There were three strikes against SF Opera's world premiere Dolores Claiborne: soprano Patricia Racette stepped into the title role three weeks ago, taking over from mezzo-soprano Dolora Zajick; we wrote a meh review of composer Tobias Picker's last opera, An American Tragedy; and Dolores Claibrone is based upon the namesake book by Stephen King, who doesn't dabble in subtlety but enjoys cheap thrills.
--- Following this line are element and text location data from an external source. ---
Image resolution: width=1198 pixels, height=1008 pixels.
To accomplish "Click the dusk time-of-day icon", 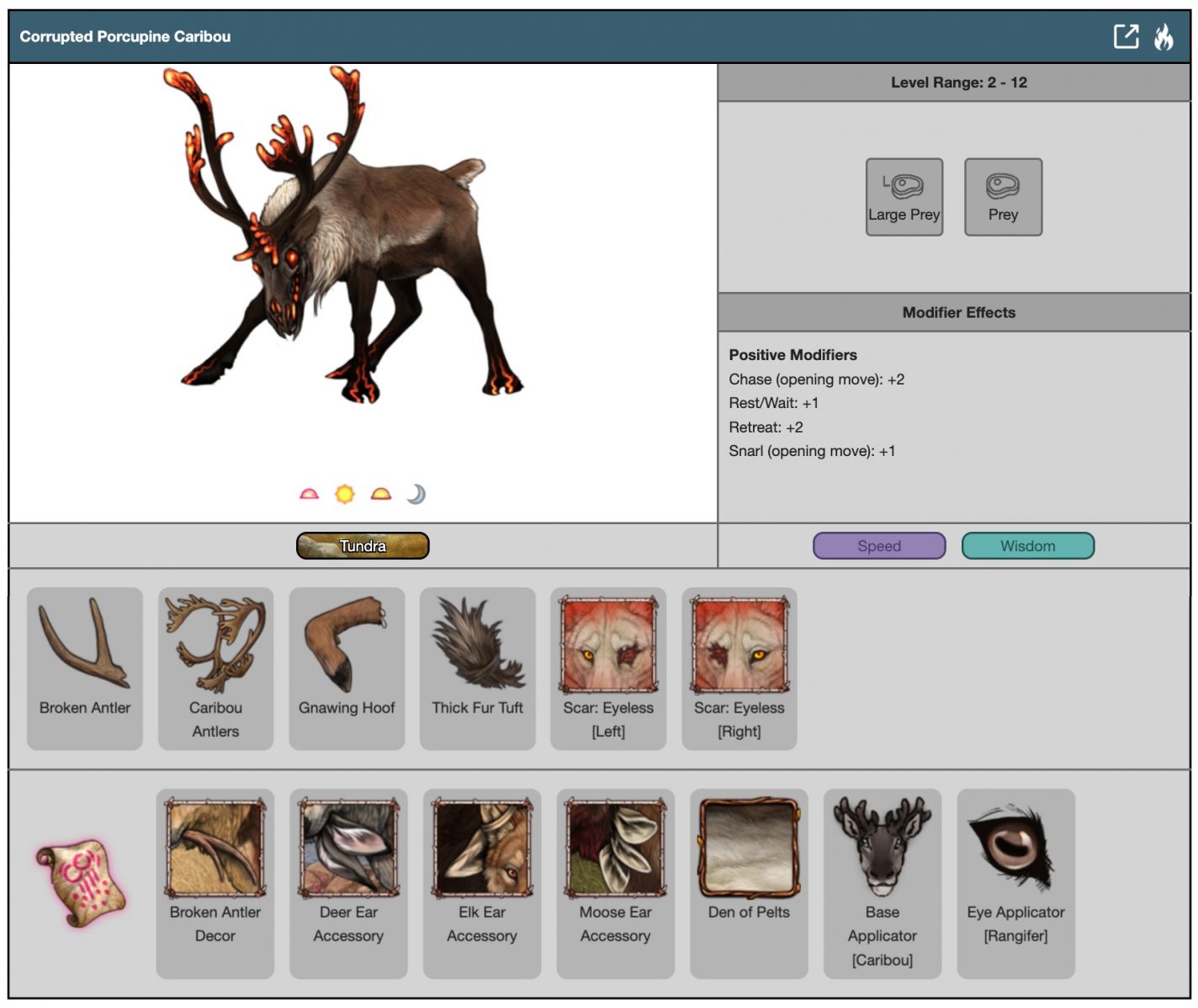I will [x=381, y=494].
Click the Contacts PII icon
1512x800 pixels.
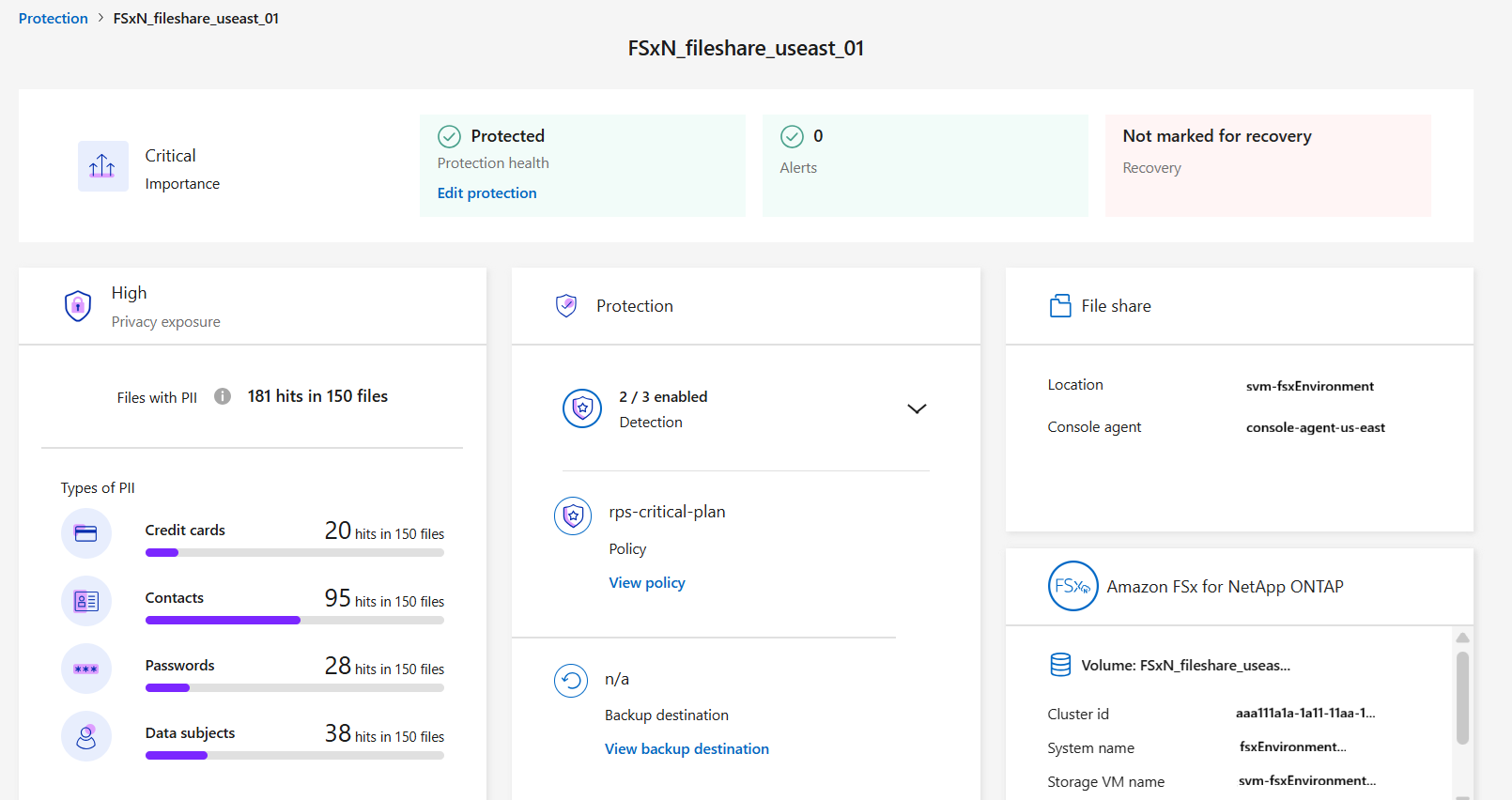[x=86, y=601]
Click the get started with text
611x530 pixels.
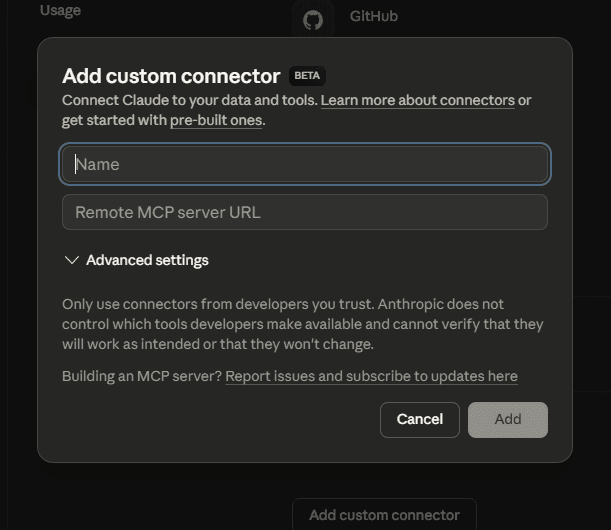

Patricia Racette not only hit it out of the ballpark, if you will, she slammed it beyond McCovey Cove and landed it on Treasure island. Never could we have guessed she first set sight on the score late August and then worked thirteen hours a day to master the intricacies of the music. She's on stage most of the two hour performance, singing harrowingly difficult lines, with unsteady rhythms and jarring intervals, often contradicted by the orchestra; and she was as smooth, as in control as if she was doing Butterfly. The role was written for a mezzo, that is in a lower range that she's used to (Picker had to make a few changes to accommodate her) but no matter, easy-peasy. Sure, certain lines would have more impact if sung by a true mezzo. When Dolores discovers that her abusive dirtbag husband Joe would like to get into their daughter's panties, she blurts an "Oh, Joe" too low for her to really work with. But that's nitpicking a truly great performance. And the acting icing sits on top of the singing cake: she was a convincing maiden in and as convincing as a tired old housekeeper last night. And the cherry on top of the frosting: perfect diction that doesn't need supertitles.